I took the 7 rather than the 6 which could be questioned, but felt that the practical application with military background put it into this category. Maybe a 6 is more appropriate since it doesn't fit with both criteria.
Feel free to disagree with my rationale but this is/was my thought process.
Last edited by zerosum79; 1/14/2014 1:50pm at .
As someone that has competed in NoVA on more than one occasion I never seen any one from this academy in the local grappling scene. I think 7 is too high for grappling.

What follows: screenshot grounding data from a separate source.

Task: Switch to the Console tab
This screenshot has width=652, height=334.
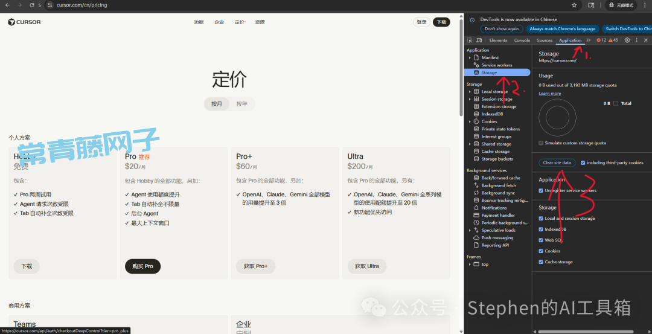Action: (x=522, y=40)
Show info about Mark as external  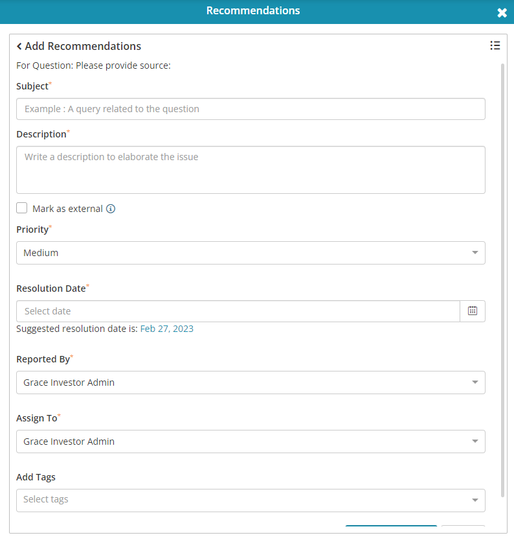tap(111, 209)
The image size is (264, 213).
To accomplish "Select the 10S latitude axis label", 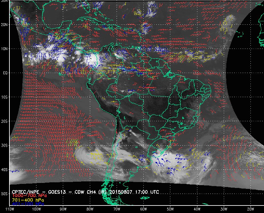I will tap(4, 97).

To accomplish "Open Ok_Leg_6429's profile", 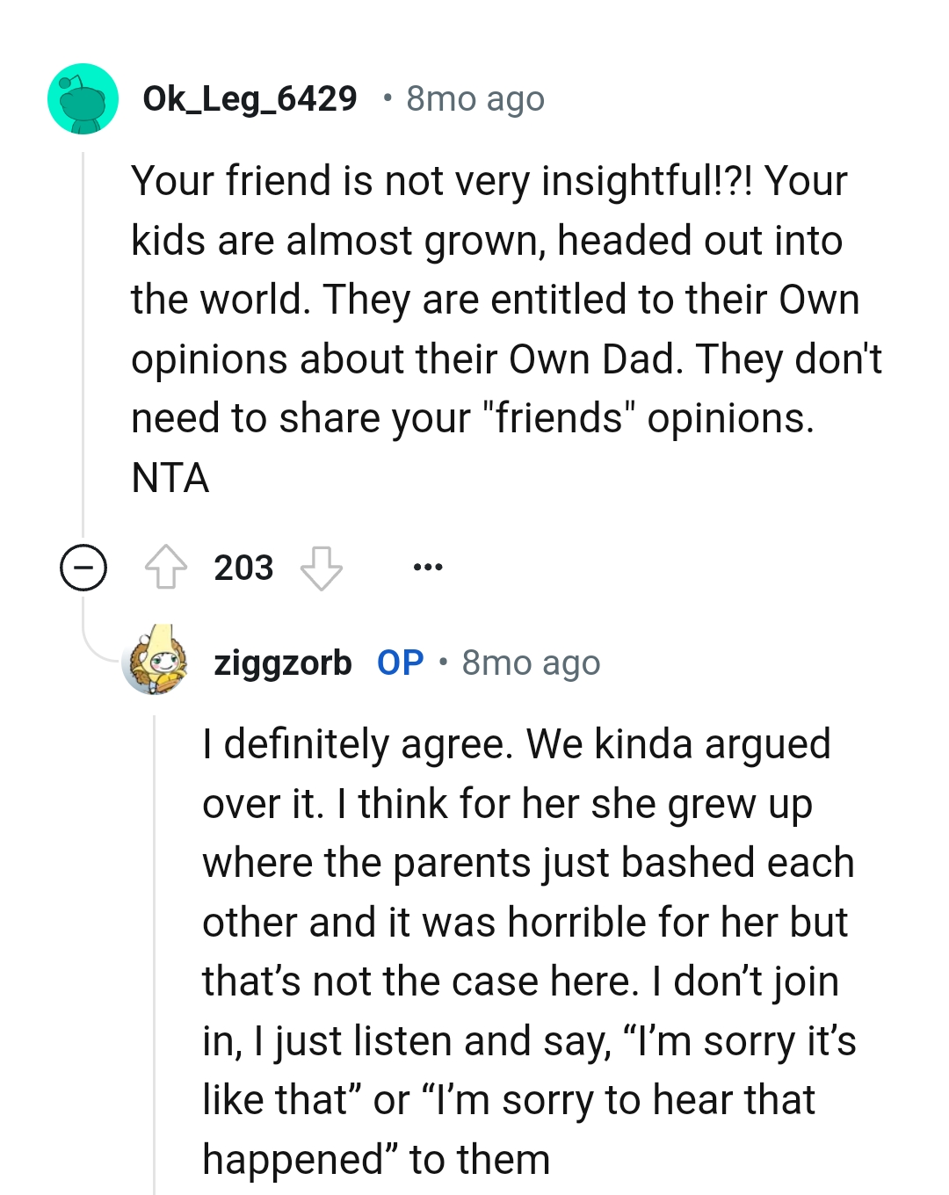I will pyautogui.click(x=250, y=98).
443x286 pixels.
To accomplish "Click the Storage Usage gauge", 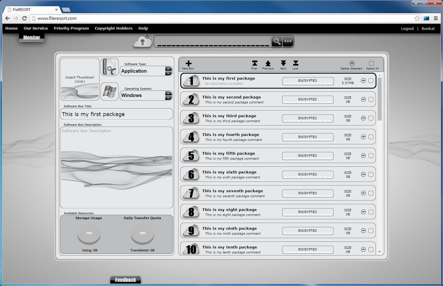I will tap(89, 234).
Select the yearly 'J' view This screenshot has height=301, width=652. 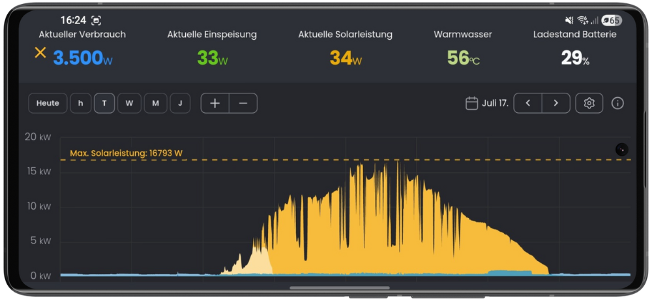[x=180, y=103]
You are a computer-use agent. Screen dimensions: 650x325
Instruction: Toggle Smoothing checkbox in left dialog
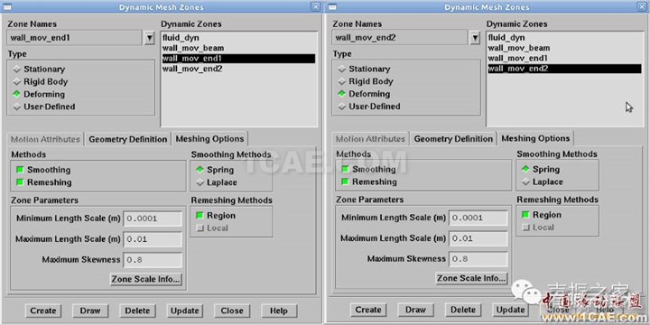click(43, 170)
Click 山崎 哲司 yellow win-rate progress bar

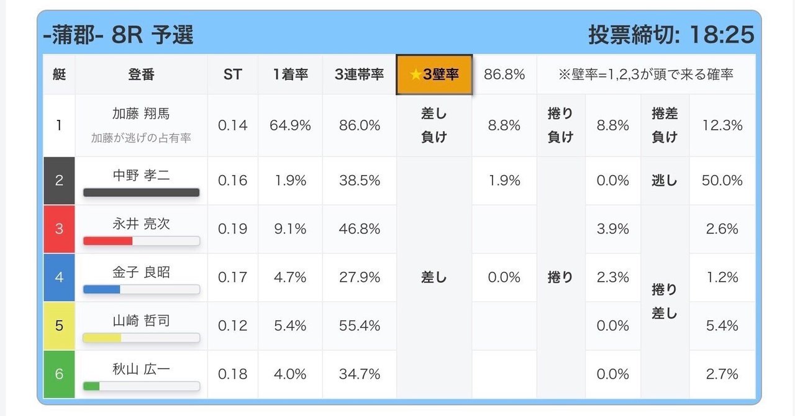141,338
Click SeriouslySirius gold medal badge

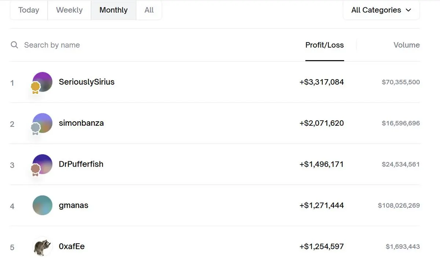coord(35,88)
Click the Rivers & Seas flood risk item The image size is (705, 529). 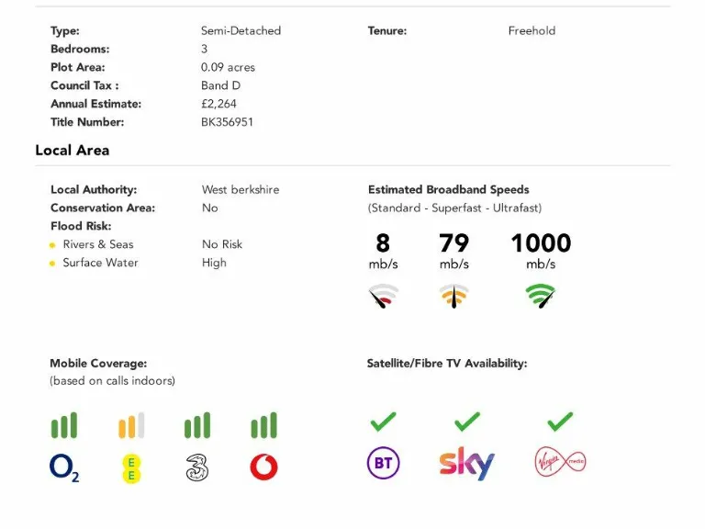97,244
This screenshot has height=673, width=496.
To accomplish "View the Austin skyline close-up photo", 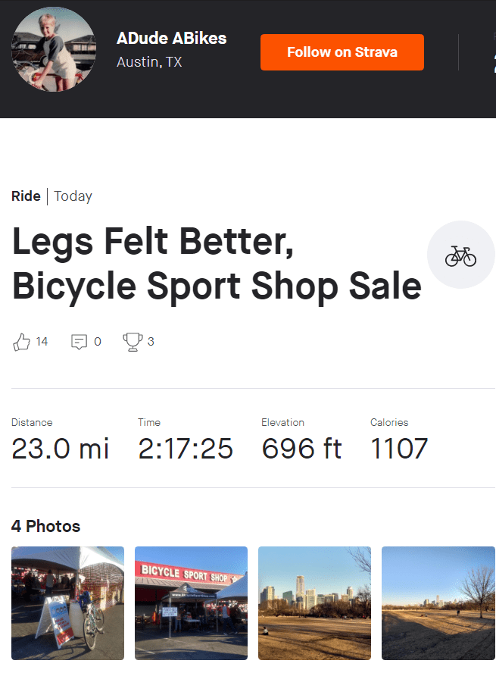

Fair enough; the scoring system is a little fuzzy as is, especially the "high level self defense" bit is very open to interpretation, so I don't fault your scoring at all. What I suppose becomes an issue is that whether or not it's applicable or proven in self-defense is immensely much harder to demonstrate than simple competition performance; that said, self-defense potential *is* featured as a possible scoring criteria, so I will have to trust the judgement of the person who has actually trained there (you) in that regard. Based on your description, regardless of ratings, it sounds like a pretty awesome school; wish we had more like it up here in the frozen north.
Originally Posted by zerosum79
I would be comfortable changing Grappling to a 6.
Originally Posted by Plasma
Plasma - where do you train in this area? I just visited 50/50 BJJ this morning and it seemed like a good school. I am thinking of cross-training at their gym for a year (contracts) to get in as much sparring practice as possible.
Hadzu - We host out of town students frequently with no fees. If by a long shot you are ever in town feel free to stop in.
50/50 BJJ is my home BJJ school, I was there full time from 2011 till last summer. I am currently out of the country for a few years but I make it back on occasion. Will be coming back full time when I move back into the area.
Ryan and Seph provide some of the best grappling instruction in the world.
My son trained at 50/50 for about year, before he left town for college. He was quite happy with Ryan and Seph's skills and the level of training -- very competitive and sparring oriented.
Originally Posted by Plasma
That is what I found as well. Seph was the instructor who ran the class I took. I don't get the impression that Ryan attends many of the beginner classes (at least 7am), but that is not a knock on them. They actually have a very well developed class schedule and it would be impossible for any one instructor to cover them all.
Originally Posted by CapnMunchh
I may do a longer review of the school if I sign up but I liked the structure of the class a lot, and Seph appeared to be a very good instructor.
* We started with some basic warmup skills.
* Then we worked through the technique of an armbar from the guard.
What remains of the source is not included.